__BRIEF__:
The answer should hold only the lines from the one containing "This screenshot has width=410, height=362." through the one containing "This screenshot has width=1920, height=993." in the entries below, copied exactly, without pictures.

[Stored records]
⁂

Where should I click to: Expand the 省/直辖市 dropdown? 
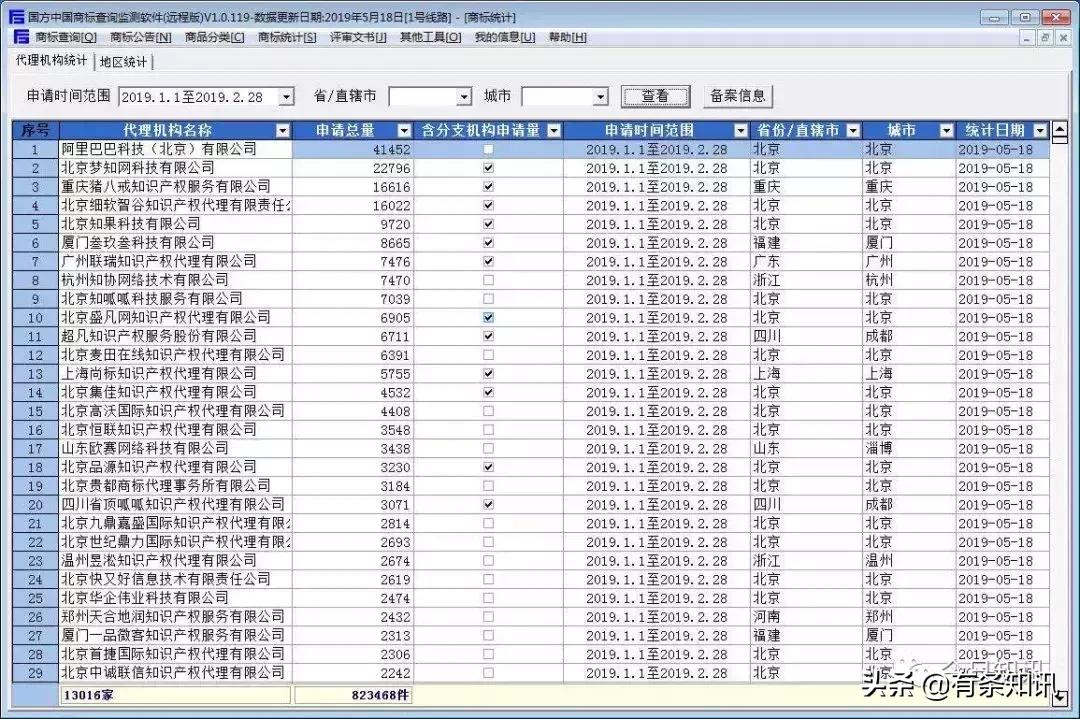(462, 96)
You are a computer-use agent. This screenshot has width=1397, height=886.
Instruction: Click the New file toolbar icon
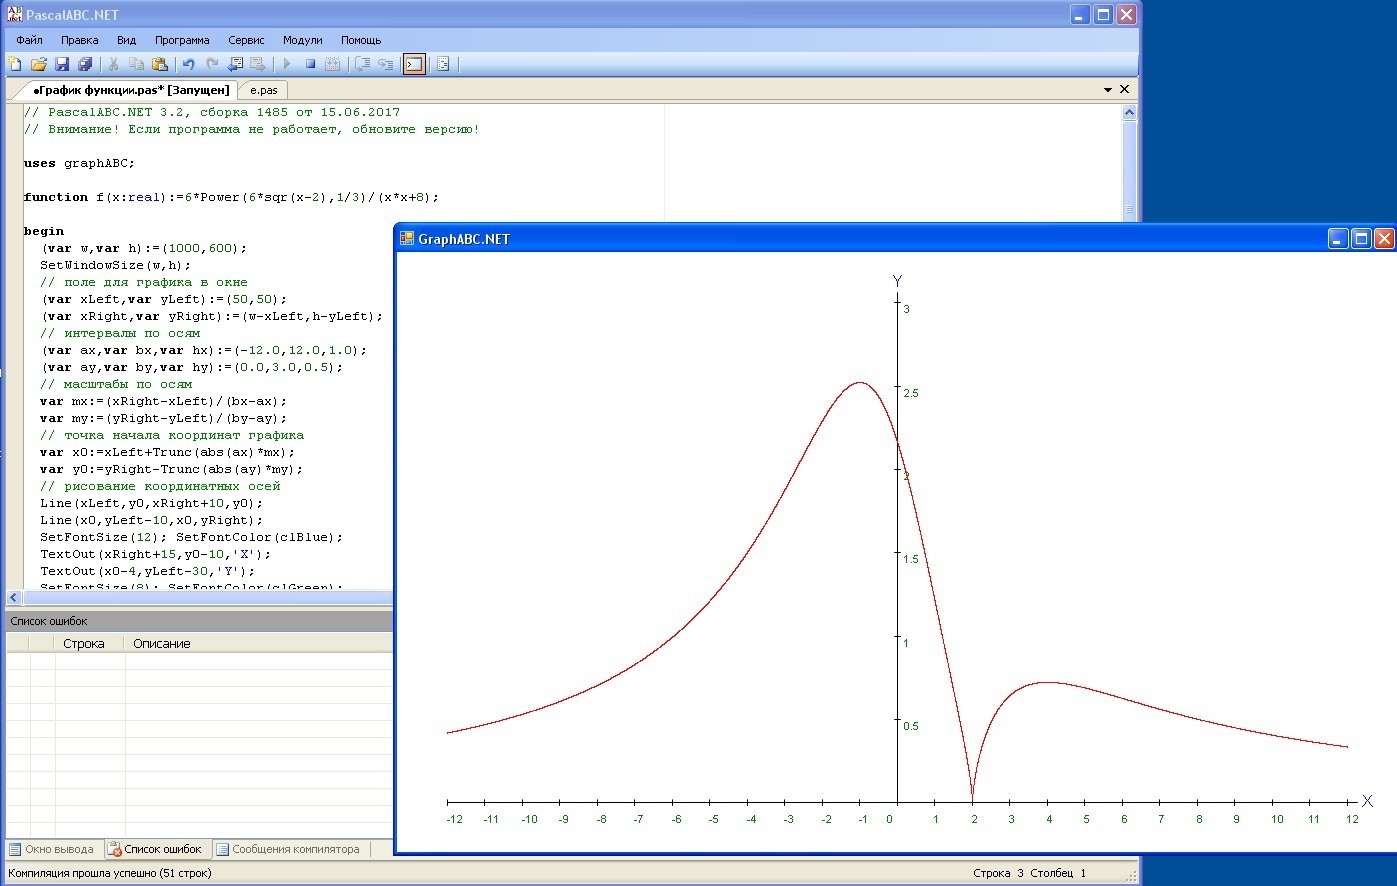15,64
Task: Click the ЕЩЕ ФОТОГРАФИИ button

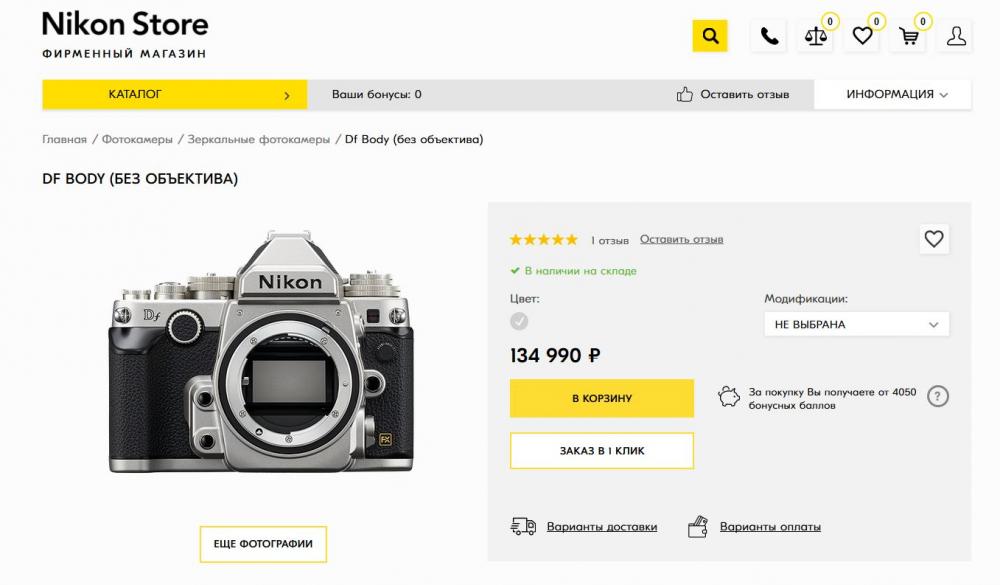Action: pyautogui.click(x=263, y=544)
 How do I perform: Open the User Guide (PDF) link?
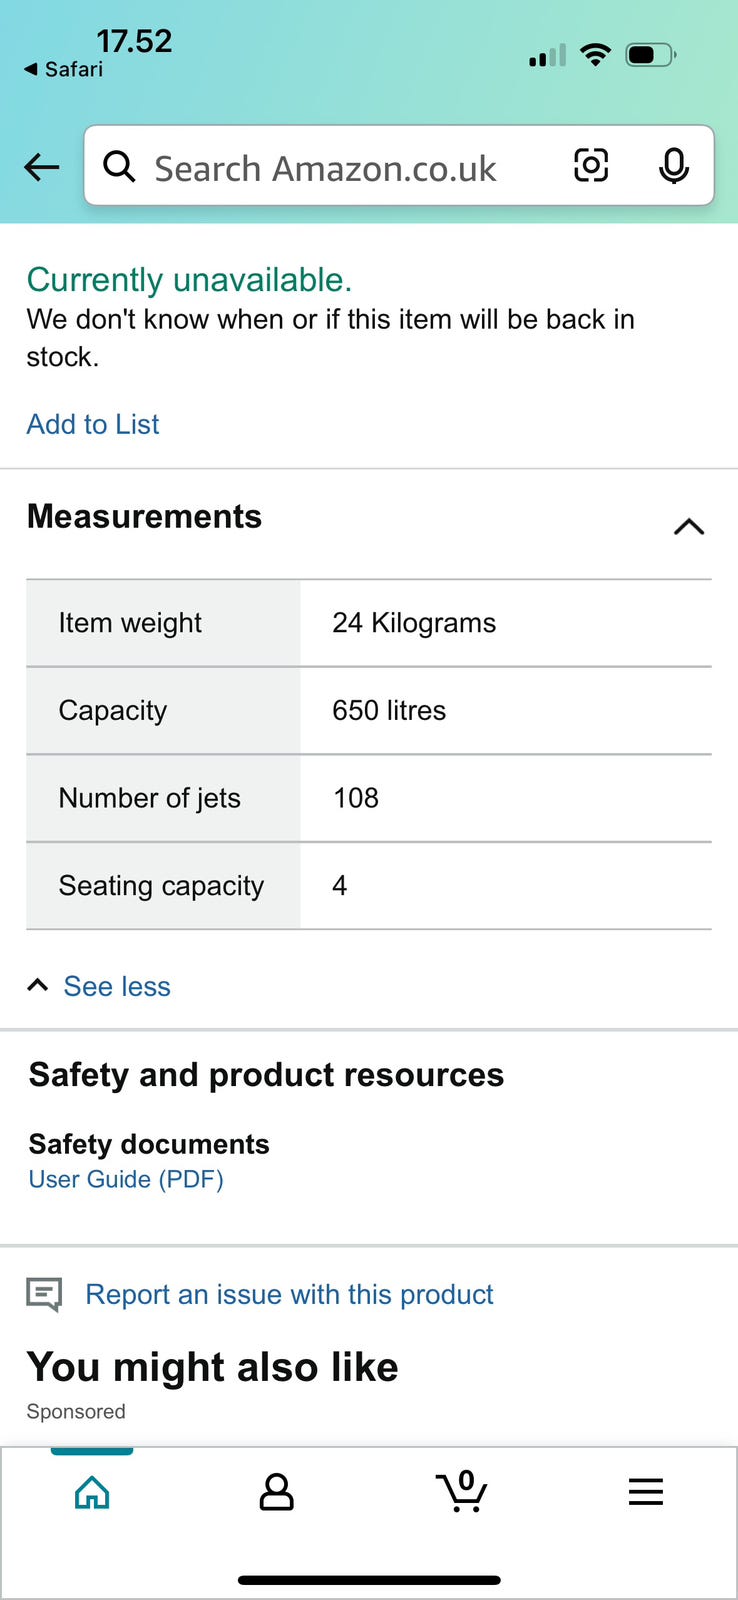tap(126, 1179)
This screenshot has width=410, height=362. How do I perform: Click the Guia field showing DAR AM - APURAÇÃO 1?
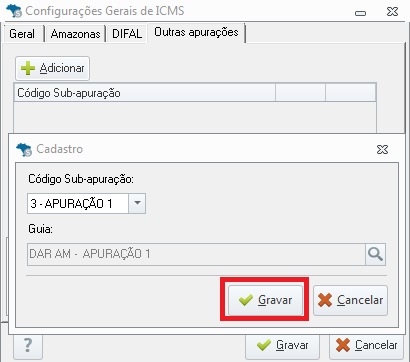click(196, 254)
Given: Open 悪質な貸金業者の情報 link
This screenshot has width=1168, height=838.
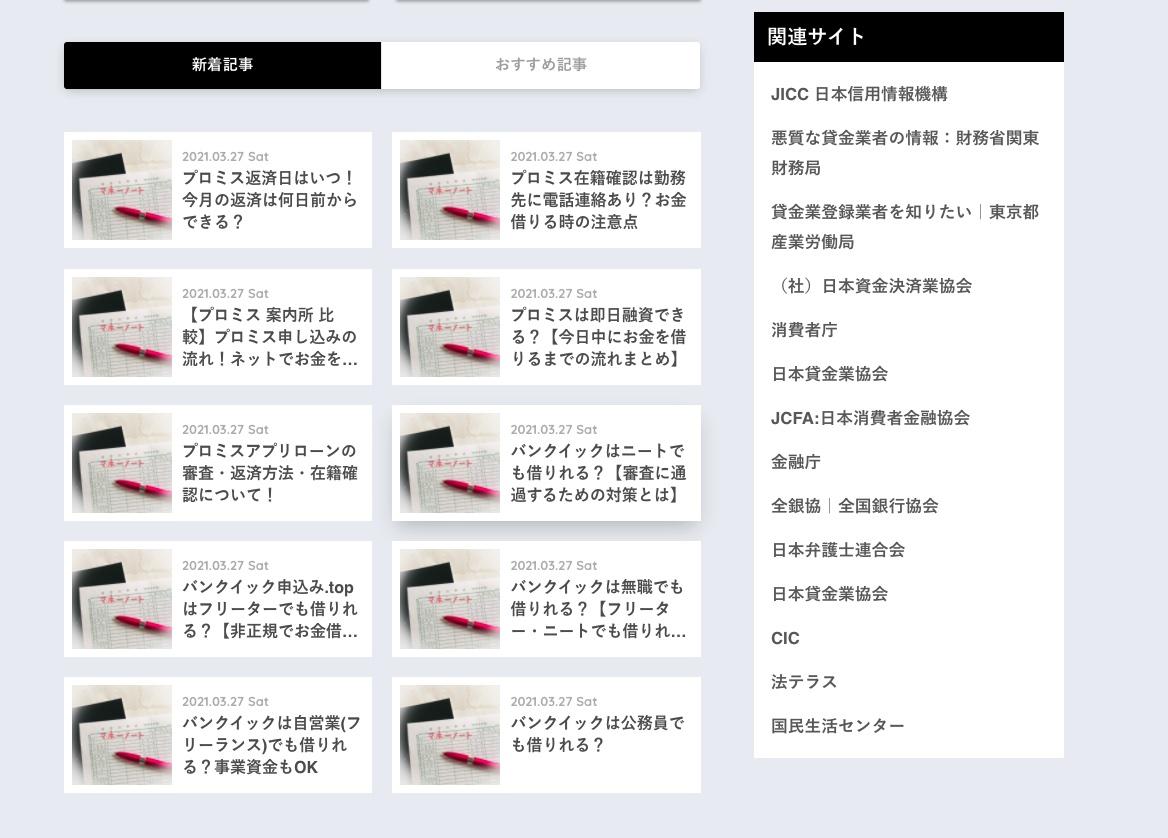Looking at the screenshot, I should click(905, 153).
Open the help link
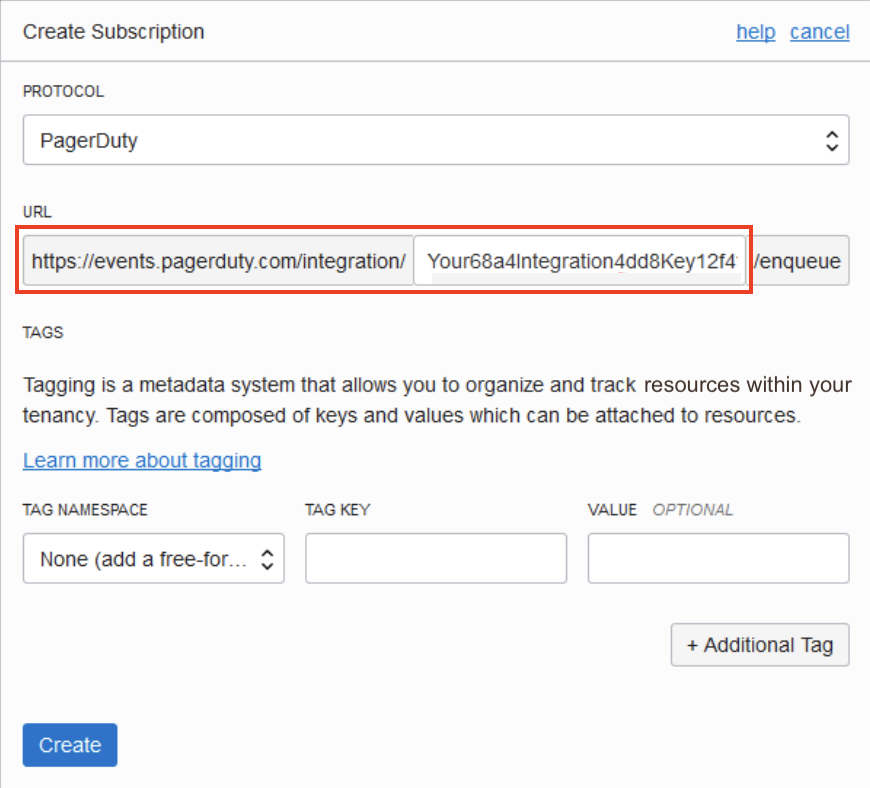Screen dimensions: 870x788 point(755,32)
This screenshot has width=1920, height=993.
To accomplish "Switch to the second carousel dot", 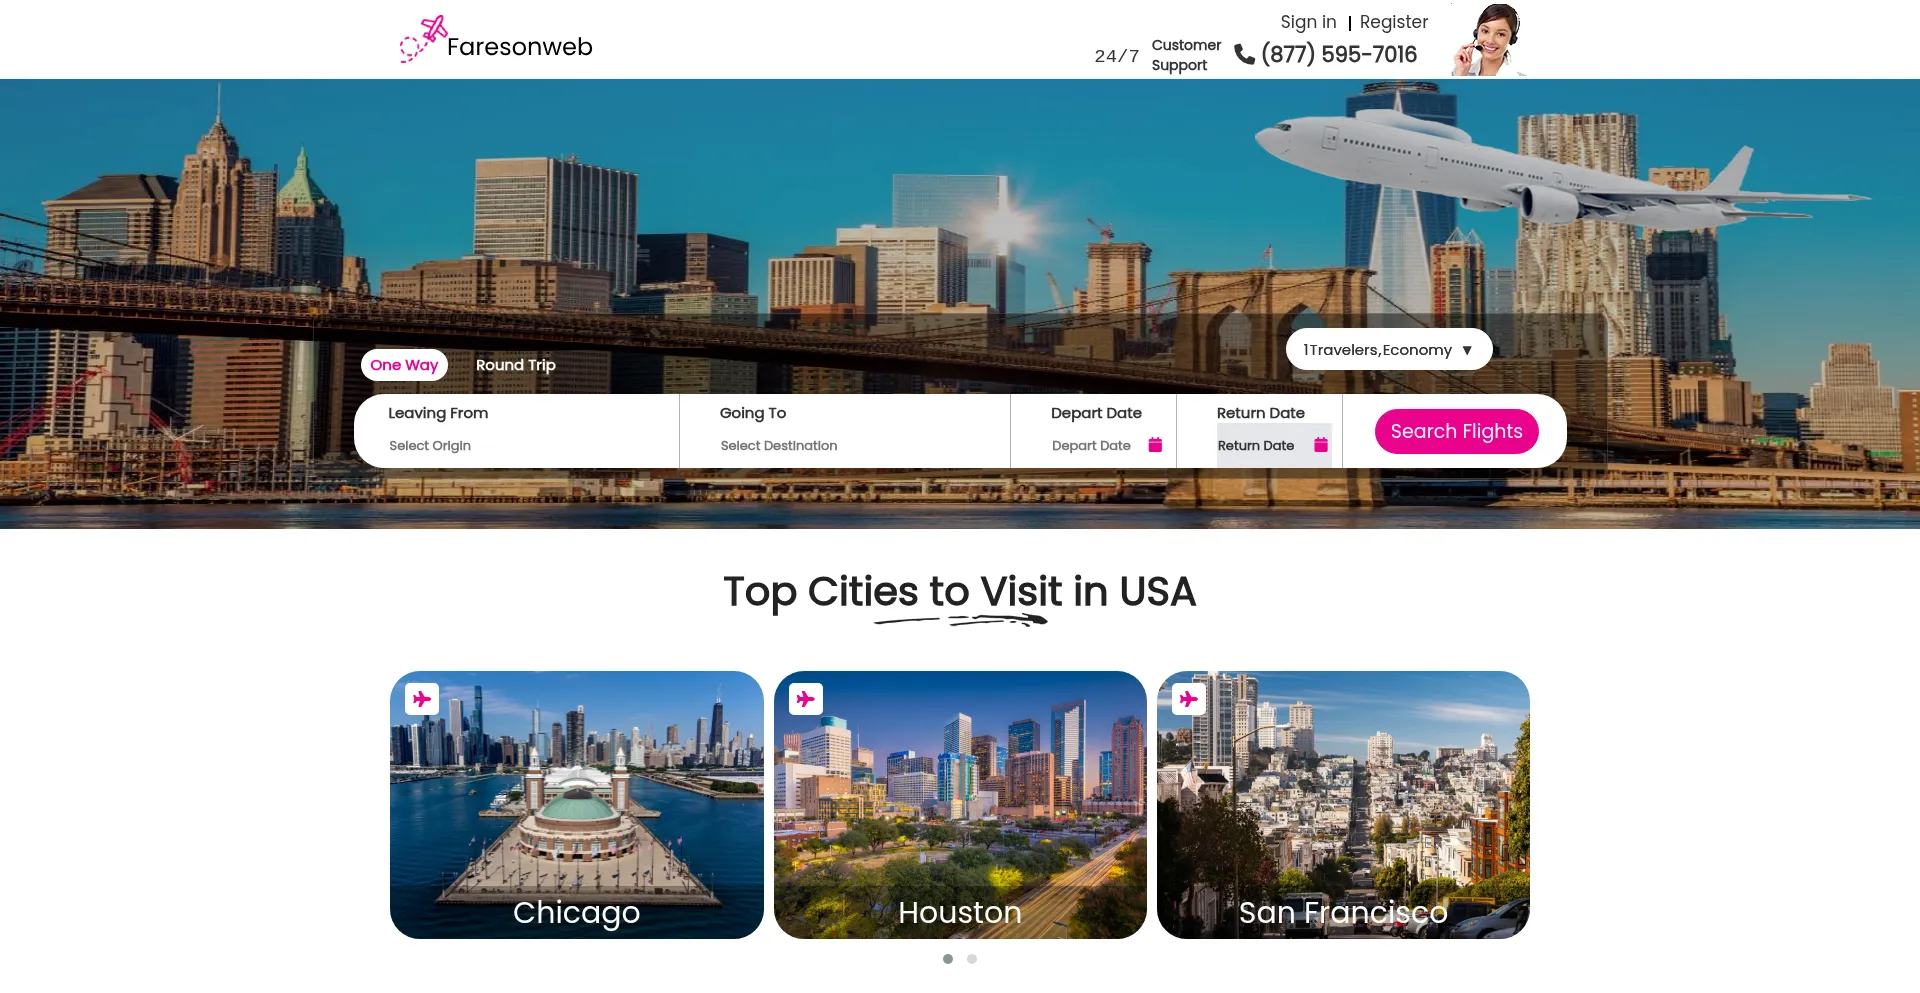I will (972, 959).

⁂

__WRITTEN ANSWER__:
This screenshot has width=410, height=362. How do I perform: Click the Guia field showing DAR AM - APURAÇÃO 1?
click(196, 254)
Given: Open 悪質な貸金業者の情報 link
This screenshot has width=1168, height=838.
Looking at the screenshot, I should click(905, 153).
Open the help link
Screen dimensions: 870x788 point(755,32)
This screenshot has width=1920, height=993.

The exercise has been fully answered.